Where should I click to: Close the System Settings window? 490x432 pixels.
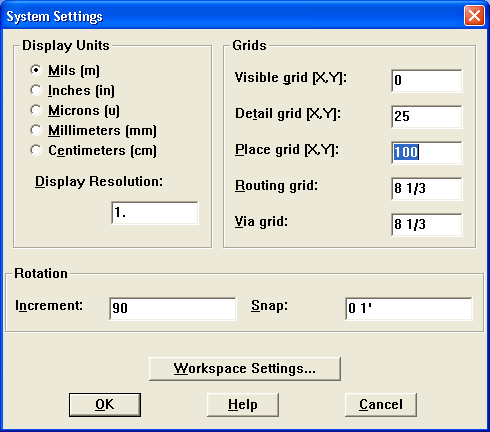[x=474, y=16]
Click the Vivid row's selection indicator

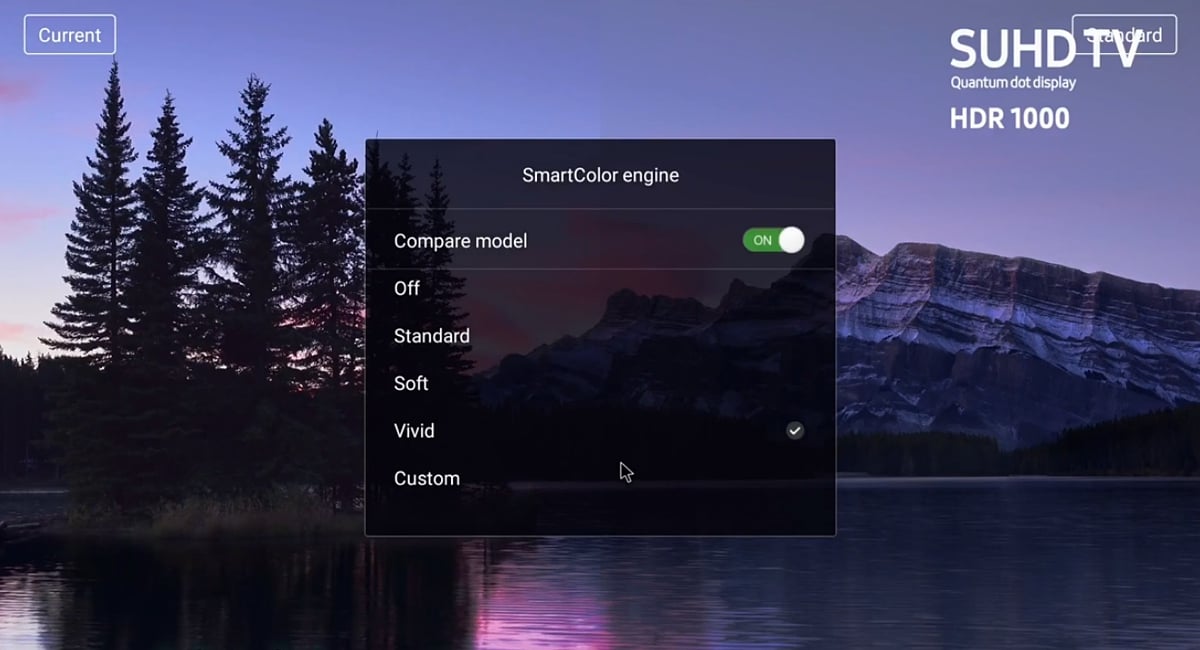point(795,430)
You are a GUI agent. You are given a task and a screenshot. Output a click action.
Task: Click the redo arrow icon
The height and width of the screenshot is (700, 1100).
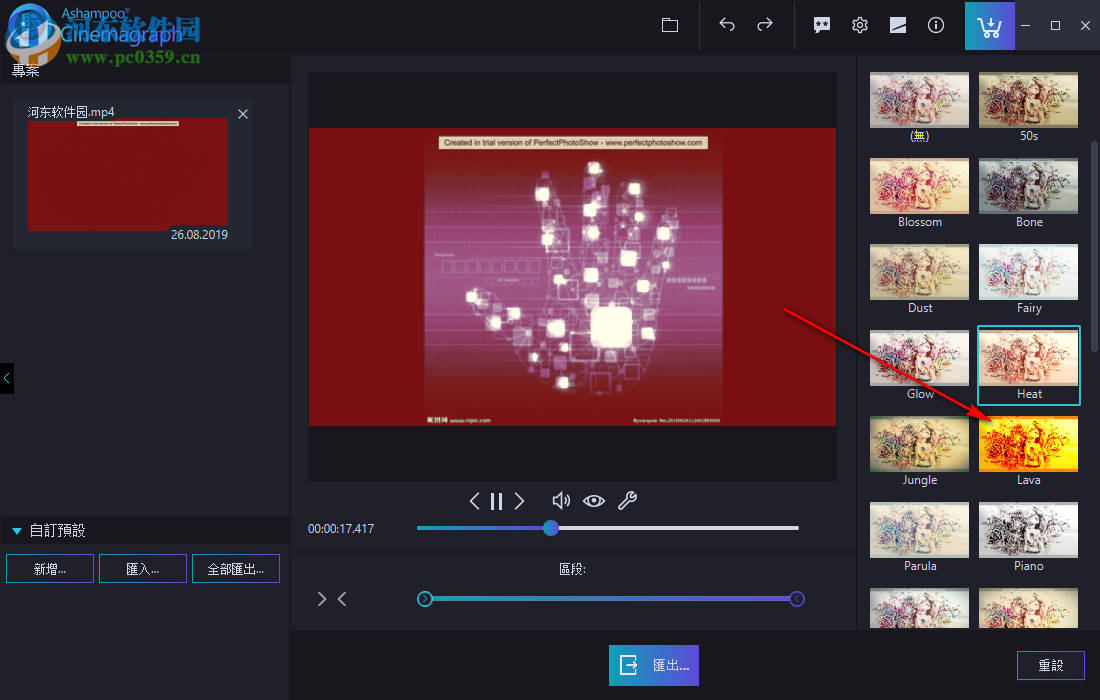pos(765,26)
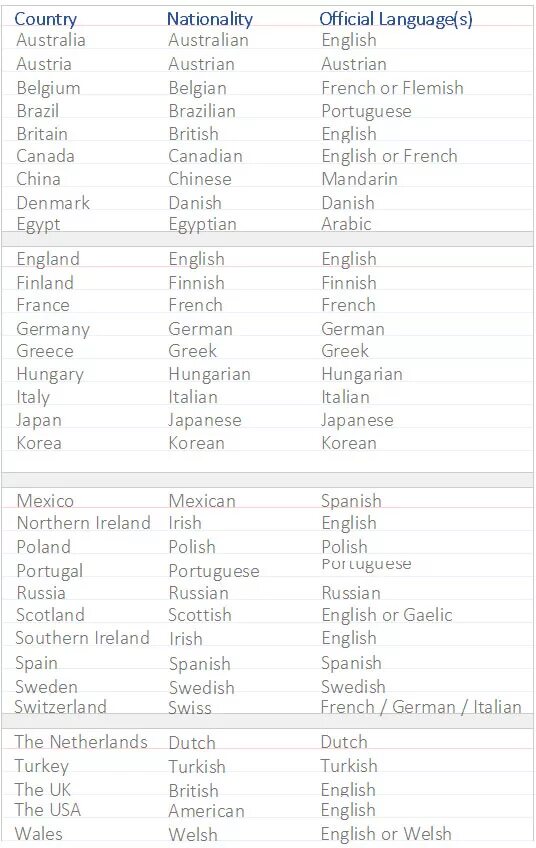Click the Nationality column header
The width and height of the screenshot is (536, 848).
point(210,19)
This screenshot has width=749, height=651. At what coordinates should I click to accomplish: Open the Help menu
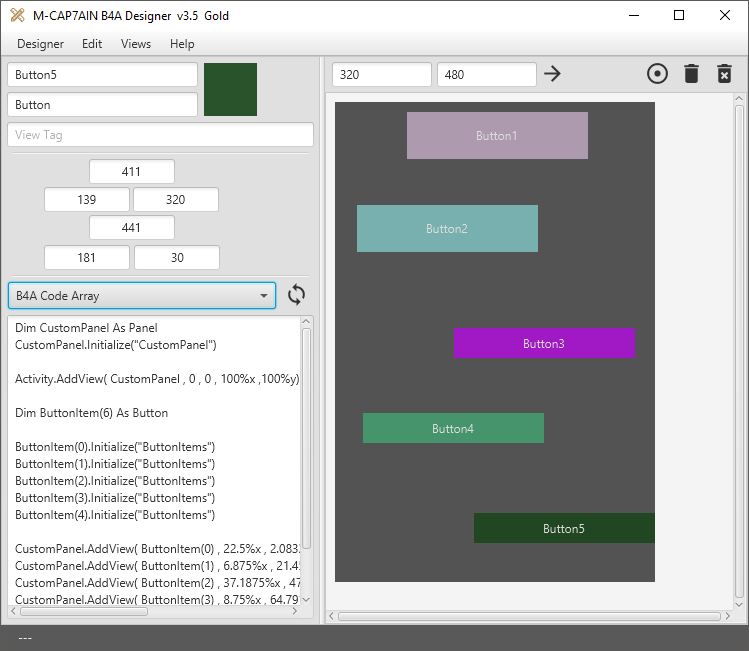182,44
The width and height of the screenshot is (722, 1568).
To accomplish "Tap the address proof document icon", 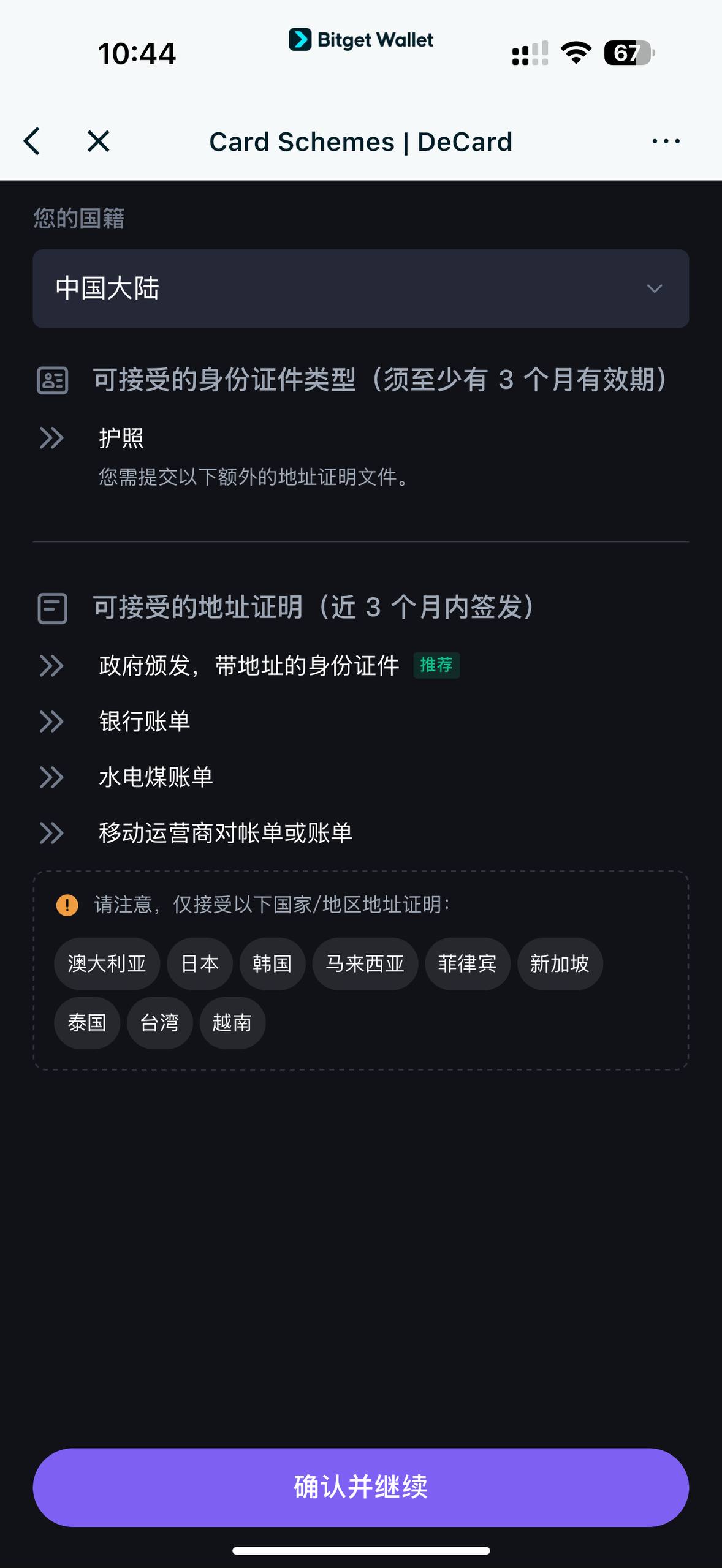I will 53,608.
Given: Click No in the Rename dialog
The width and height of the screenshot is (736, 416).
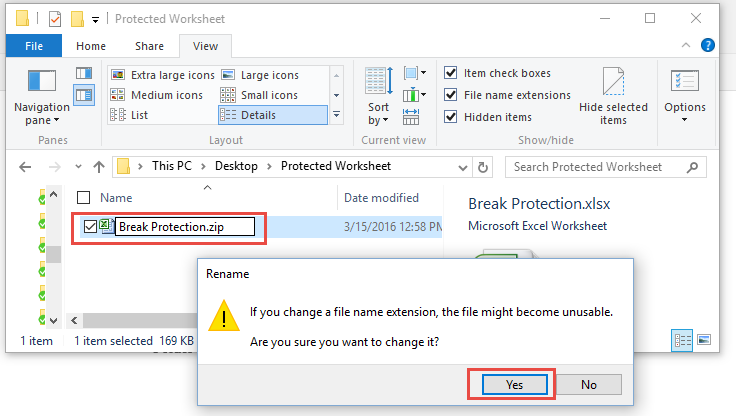Looking at the screenshot, I should [x=589, y=385].
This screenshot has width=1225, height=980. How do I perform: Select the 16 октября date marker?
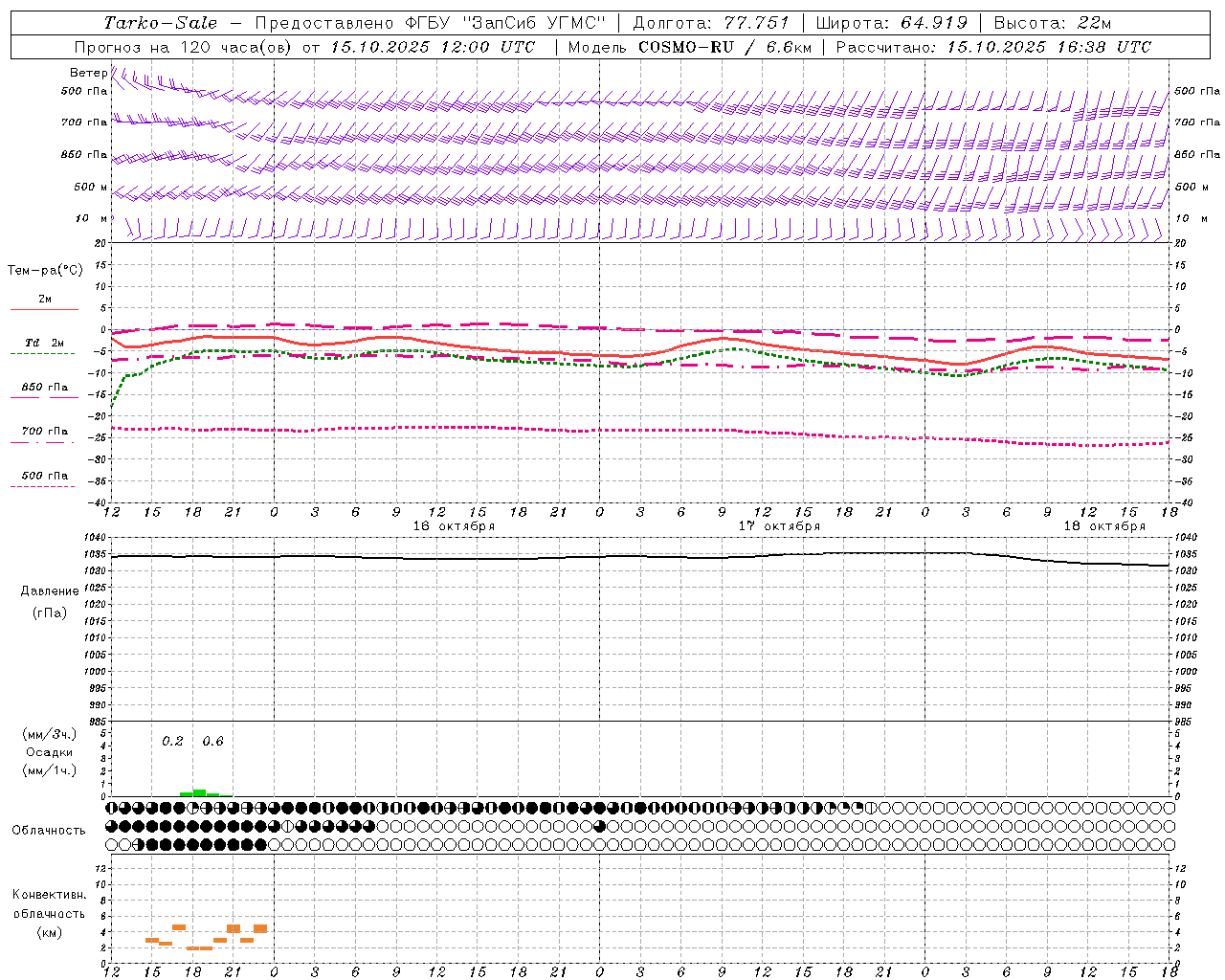coord(454,526)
========================
§ Task to complete: Set the lines above down again, word for word, from the first through the one containing "Task: Click the redo arrow icon"; pictures excluded.

§ Task response:
Where should I click to: Close the System Settings window? 490x432 pixels.
[x=474, y=16]
Click the Vivid row's selection indicator

point(795,430)
You are a GUI agent. You are given a task and a screenshot. Output a click action.
Task: Click the redo arrow icon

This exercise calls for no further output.